Mickeleh's Take: The article is short enough to take in even if you're drowning in CPA yourself, but it's worth some focused time to digest and ponder. Linda suggests folks seek immersion in iPod as a refuge from CPA. Hmmm. If email, cell phones, and IMs are enticements to CPA, and the iPod is a relief, where does that put the iPhone? It's got 'em all. It may be an entire ecosystem of disease and cure. No wonder we're going crazy for it.

(Tags: , , , , , , )

4 comments:

Anonymous said...

Linda Stone's premise of the challenges of multitasking makes sense. Her attempt to re-label it as "continuous partial attention" is hogwash and publicity seeking.

Michael Markman said...

Linda sees a difference between multi-tasking (which is more about doing) and cpa (which is more about scanning for things that might be more useful, interesting, or important than what you're doing).

It its root, CPA is just bad manners (IMHO).

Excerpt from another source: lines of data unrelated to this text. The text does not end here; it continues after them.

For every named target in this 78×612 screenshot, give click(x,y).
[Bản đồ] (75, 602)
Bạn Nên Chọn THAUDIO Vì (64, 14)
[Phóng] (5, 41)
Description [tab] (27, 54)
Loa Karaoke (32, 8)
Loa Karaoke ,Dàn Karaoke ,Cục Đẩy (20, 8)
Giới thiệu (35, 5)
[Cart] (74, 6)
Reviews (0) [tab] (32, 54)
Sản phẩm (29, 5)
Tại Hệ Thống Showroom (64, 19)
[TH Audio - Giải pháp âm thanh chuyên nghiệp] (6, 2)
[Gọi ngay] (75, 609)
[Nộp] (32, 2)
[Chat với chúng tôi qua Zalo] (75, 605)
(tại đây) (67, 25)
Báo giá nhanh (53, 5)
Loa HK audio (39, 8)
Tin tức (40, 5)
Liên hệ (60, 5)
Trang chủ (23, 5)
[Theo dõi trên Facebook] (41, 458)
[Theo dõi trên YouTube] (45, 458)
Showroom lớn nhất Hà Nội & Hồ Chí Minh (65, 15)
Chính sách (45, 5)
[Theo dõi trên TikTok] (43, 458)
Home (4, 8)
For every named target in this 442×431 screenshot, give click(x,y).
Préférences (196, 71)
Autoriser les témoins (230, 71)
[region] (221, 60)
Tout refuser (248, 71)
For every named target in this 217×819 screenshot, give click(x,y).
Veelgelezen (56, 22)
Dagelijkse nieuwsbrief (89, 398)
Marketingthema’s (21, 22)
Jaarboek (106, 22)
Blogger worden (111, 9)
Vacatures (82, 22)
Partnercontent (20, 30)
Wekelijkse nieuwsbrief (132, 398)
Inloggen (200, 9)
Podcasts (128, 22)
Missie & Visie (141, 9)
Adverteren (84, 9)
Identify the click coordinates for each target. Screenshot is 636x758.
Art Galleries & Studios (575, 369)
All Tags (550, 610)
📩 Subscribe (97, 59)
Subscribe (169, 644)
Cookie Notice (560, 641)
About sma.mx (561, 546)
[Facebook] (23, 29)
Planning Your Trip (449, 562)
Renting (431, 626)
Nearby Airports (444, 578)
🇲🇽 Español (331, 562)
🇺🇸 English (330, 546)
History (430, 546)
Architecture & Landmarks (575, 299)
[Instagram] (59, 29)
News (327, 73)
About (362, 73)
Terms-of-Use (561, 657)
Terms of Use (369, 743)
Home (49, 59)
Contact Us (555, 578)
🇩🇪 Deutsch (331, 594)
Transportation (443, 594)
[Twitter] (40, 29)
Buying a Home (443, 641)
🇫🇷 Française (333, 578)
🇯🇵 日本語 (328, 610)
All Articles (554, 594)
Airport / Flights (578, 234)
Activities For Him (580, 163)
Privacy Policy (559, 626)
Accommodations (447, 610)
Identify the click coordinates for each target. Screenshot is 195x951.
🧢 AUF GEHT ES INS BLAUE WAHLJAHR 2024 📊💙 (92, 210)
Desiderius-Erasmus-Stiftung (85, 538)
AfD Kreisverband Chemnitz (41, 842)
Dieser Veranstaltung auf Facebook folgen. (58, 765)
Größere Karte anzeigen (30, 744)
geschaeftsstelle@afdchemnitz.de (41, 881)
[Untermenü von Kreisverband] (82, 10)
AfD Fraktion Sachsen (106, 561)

As for hogwash and publicity-seeking, I make my living dealing in hogwash and publicity-seeking. ("Not that there's anything wrong with that."

Anonymous said...

until the phrase 'cpa' was created, people considered the activities to be multitasking. my point is that linda seems to be striving to get a new phrase into our lexicon, like 'truthiness' or 'googling' and i don't think her phrase is that clever.

Anonymous said...

and its acronym is already taken by a well-known profession which focuses on one thing... which is not to say that CPAs do not partake in CPA.

But, since you consider CPA just bad manners...
whenever anyone practices it we should say "tisk tisk tisk"... which, of course, would be called "multi-tisking".